__EXERCISE DIRECTIONS__
Each entry in the material below should be copied without any alteration.

__EXERCISE MATERIAL__
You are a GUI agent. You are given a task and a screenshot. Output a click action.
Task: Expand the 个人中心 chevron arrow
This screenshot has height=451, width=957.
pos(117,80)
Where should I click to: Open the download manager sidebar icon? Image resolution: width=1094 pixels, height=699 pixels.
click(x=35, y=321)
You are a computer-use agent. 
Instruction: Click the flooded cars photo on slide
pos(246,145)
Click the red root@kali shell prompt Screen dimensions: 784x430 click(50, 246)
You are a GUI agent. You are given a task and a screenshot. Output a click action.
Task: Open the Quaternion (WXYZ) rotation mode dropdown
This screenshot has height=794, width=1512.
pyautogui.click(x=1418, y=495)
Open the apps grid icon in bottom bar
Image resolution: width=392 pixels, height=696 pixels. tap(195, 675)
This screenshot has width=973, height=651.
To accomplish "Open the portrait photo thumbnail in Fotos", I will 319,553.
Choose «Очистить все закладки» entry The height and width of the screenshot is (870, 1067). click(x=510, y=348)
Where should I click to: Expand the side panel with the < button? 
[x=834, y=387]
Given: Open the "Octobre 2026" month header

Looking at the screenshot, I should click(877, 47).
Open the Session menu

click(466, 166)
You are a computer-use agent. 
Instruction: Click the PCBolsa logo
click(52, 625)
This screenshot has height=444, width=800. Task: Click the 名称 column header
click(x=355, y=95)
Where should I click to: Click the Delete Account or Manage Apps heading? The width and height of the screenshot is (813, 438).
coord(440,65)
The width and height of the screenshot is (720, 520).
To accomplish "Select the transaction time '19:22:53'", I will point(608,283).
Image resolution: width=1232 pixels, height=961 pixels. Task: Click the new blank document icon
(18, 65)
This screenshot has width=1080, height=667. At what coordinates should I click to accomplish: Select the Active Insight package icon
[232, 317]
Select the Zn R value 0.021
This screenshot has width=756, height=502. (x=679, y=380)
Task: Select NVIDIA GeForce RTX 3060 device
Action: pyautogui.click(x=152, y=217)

__PROBLEM SOLUTION__
You are a GUI agent. You are given a task and a screenshot. Output a click action.
Task: Expand the 个人中心 chevron arrow
This screenshot has height=451, width=957.
pos(117,80)
Where should I click to: Open the download manager sidebar icon? Image resolution: width=1094 pixels, height=699 pixels.
click(x=35, y=321)
You are a computer-use agent. 
Instruction: Click the flooded cars photo on slide
pos(246,145)
Click the red root@kali shell prompt Screen dimensions: 784x430 click(50, 246)
You are a GUI agent. You are given a task and a screenshot. Output a click action.
Task: Open the Quaternion (WXYZ) rotation mode dropdown
This screenshot has height=794, width=1512.
pyautogui.click(x=1418, y=495)
Open the apps grid icon in bottom bar
Image resolution: width=392 pixels, height=696 pixels. tap(195, 675)
This screenshot has width=973, height=651.
To accomplish "Open the portrait photo thumbnail in Fotos", I will 319,553.
Choose «Очистить все закладки» entry The height and width of the screenshot is (870, 1067). click(x=510, y=348)
Where should I click to: Expand the side panel with the < button? 
[x=834, y=387]
Given: Open the "Octobre 2026" month header

Looking at the screenshot, I should click(877, 47).
Open the Session menu

click(466, 166)
You are a computer-use agent. 
Instruction: Click the PCBolsa logo
click(52, 625)
This screenshot has height=444, width=800. Task: Click the 名称 column header
click(x=355, y=95)
Where should I click to: Click the Delete Account or Manage Apps heading? The width and height of the screenshot is (813, 438).
coord(440,65)
The width and height of the screenshot is (720, 520).
To accomplish "Select the transaction time '19:22:53'", I will point(608,283).
Image resolution: width=1232 pixels, height=961 pixels. Task: Click the new blank document icon
(18, 65)
This screenshot has width=1080, height=667. At what coordinates should I click to accomplish: Select the Active Insight package icon
[232, 317]
Select the Zn R value 0.021
This screenshot has width=756, height=502. (x=679, y=380)
Task: Select NVIDIA GeForce RTX 3060 device
Action: pyautogui.click(x=152, y=217)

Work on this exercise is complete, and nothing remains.